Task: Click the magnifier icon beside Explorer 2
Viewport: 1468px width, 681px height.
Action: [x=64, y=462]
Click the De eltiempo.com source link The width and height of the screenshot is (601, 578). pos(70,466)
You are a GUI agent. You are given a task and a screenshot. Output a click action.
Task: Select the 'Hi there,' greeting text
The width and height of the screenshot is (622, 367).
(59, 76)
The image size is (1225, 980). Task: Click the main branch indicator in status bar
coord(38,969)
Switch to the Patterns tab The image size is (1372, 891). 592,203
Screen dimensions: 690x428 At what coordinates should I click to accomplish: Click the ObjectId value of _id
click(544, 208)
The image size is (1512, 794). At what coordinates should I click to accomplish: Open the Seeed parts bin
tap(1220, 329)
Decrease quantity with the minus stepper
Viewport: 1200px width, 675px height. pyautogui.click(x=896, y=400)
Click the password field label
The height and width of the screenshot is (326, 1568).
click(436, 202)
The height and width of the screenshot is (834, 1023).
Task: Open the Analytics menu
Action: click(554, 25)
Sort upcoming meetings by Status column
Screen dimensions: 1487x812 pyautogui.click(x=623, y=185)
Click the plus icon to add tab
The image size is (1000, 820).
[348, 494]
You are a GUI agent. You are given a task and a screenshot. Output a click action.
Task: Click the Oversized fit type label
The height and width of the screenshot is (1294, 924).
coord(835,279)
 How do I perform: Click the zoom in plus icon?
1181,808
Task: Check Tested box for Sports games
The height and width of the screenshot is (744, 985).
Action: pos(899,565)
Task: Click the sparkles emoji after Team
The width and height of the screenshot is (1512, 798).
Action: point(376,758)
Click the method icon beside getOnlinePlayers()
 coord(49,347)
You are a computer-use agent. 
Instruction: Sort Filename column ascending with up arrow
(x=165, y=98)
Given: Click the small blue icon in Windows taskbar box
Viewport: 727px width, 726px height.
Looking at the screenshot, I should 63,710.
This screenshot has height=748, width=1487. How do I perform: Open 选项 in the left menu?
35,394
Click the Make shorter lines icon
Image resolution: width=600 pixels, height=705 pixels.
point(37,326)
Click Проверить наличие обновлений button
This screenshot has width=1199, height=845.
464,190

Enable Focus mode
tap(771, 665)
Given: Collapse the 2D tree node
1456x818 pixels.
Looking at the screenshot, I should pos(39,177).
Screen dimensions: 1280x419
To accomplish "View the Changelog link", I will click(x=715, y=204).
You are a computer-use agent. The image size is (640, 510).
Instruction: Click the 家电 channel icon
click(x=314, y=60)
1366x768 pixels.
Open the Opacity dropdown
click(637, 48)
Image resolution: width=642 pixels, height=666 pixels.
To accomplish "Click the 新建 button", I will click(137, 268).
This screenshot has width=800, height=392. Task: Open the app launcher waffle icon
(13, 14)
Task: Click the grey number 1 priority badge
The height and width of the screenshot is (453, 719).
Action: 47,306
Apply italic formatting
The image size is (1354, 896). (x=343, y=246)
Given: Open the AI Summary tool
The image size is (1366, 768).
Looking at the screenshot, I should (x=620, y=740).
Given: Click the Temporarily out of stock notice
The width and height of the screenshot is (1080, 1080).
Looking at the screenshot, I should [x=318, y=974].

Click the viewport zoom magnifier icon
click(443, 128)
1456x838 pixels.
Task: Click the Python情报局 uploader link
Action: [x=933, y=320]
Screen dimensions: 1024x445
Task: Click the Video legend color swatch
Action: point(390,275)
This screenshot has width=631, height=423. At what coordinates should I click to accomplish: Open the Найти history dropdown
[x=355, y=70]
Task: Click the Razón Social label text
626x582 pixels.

____

Exercise description: Your answer must be a single number: the count of lines in the data that contain the string "text".

Your response: 2